Capsiate attenuates atherosclerosis by activating Nrf2/GPX4 pathway and reshaping the intestinal microbiota in ApoE-/- mice.

Abstract

Atherosclerosis (AS) is the basis of cardiovascular diseases (CVDs) and remains the major contributor to death worldwide. Capsiate is derived from sweet pepper fruit and exhibits numerous pharmacological activities. The objective of this study was to elucidate the protective role of capsiate in atherosclerosis by examining its effect and the underlying regulatory pathways. Here, we showed that capsiate treatment alleviates atherosclerosis in atherosclerosis-prone apolipoprotein E-deficient (ApoE^-/-) mice. We found that capsiate effectively reduced the plaque area and body weight compared to the Model group. Capsiate inhibited inflammatory response by downregulating phosphoinositide 3-kinase/protein kinase B/nuclear factor-κB pathway. Additionally, further investigation indicated that capsiate could regulate lipid levels in mice via reducing the expressions of 3-hydroxy-3-methylglutaryl coenzyme A reductase and low-density lipoprotein receptor, and increasing the expression of recombinant cytochrome P450 7A1. Furthermore, capsiate effectively activated transient receptor potential vanilloid subfamily member 1 in ApoE^-/- mice fed a high-fat diet. The microbial sequencing demonstrated capsiate administration significantly regulated the gut microbiota disturbance and increased some beneficial bacterial (Lachnospiraceae NK4A136 group) levels in ApoE^-/- mice. Human umbilical vein endothelial cells (HUVECs) were exposed to oxidized low-density lipoprotein (ox-LDL) to stimulate atherosclerotic endothelial damage in vitro. Our study revealed that capsiate inhibited ox-LDL-induced HUVECs injury and inflammation. We further investigated the effects of capsiate on ferroptosis in vivo and in vitro; it was found that capsiate exhibited anti-ferroptosis through regulating nuclear factor erythroid 2-related factor 2/glutathione peroxidase 4 pathway. Interestingly, ML385 reversed the anti-ferroptosis effect of capsiate in HUVECs. Taken together, our findings suggest a promising use of small-molecule drug capsiate for the treatment of AS and related CVDs.

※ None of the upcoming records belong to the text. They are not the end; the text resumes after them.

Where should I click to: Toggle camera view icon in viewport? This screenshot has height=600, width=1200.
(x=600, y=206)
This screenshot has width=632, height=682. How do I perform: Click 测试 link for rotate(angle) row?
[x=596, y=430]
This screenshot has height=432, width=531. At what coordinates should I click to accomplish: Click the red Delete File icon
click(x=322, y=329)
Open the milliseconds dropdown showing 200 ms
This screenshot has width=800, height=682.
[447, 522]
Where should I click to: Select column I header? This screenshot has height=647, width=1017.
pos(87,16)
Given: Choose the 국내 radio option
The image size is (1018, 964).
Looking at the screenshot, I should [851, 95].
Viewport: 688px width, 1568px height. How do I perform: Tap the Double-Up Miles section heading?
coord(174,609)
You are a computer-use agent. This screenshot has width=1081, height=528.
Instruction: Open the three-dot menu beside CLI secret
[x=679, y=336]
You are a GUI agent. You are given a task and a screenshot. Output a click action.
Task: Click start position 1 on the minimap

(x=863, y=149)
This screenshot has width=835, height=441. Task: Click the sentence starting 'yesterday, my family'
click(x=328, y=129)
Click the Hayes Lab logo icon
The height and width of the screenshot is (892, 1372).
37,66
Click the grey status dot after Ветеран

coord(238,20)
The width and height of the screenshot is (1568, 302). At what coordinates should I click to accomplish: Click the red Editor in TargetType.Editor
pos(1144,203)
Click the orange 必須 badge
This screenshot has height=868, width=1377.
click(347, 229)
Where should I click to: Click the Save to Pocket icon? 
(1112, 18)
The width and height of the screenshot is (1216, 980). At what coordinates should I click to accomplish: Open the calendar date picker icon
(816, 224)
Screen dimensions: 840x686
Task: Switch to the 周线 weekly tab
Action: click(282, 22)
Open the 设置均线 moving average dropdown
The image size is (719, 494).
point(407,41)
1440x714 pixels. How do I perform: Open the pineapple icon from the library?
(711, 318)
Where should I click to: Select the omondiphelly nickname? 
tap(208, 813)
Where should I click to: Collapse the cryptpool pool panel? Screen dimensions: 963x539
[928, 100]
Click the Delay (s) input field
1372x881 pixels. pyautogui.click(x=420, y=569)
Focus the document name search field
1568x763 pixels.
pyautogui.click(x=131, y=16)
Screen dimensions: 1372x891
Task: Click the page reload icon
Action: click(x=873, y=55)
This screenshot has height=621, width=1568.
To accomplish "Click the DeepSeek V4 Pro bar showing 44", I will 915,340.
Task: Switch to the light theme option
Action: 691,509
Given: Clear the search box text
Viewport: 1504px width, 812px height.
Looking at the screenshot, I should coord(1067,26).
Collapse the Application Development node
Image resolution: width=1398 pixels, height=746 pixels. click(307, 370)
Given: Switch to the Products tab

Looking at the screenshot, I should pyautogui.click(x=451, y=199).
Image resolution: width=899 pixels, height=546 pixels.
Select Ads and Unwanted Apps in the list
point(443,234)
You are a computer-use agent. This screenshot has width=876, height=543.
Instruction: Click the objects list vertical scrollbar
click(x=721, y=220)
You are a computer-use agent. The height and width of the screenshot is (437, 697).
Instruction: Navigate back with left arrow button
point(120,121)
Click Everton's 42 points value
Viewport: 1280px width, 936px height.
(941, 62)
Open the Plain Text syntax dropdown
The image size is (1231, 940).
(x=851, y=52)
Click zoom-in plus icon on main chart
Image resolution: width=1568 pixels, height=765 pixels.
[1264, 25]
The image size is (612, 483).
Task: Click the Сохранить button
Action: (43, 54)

Importance: Capsiate has been found to inhibit fat accumulation, promote energy metabolism, and exhibit anti-inflammatory and antioxidative properties. However, there has still been no study on the ferroptosis and gut microbiota of capsiate in atherosclerosis (AS) mouse models. Our study is the first to report on the reshaping of the structure of the gut microbiota by capsiate in AS, and to explore the potential mechanism underlying the improvement of AS. In this study, we demonstrated that capsiate could effectively alleviate high-fat diet-induced AS in apolipoprotein E-deficient mice by inhibiting inflammatory response, improving serum lipid profiles, activating transient receptor potential vanilloid subfamily member 1 pathway, and suppressing ferroptosis. Moreover, the study reported the potential of gut microbiota as mediators of capsiate therapy for AS in animal models. Therefore, these findings may provide robust experimental support for the clinical use of capsiate for AS treatment.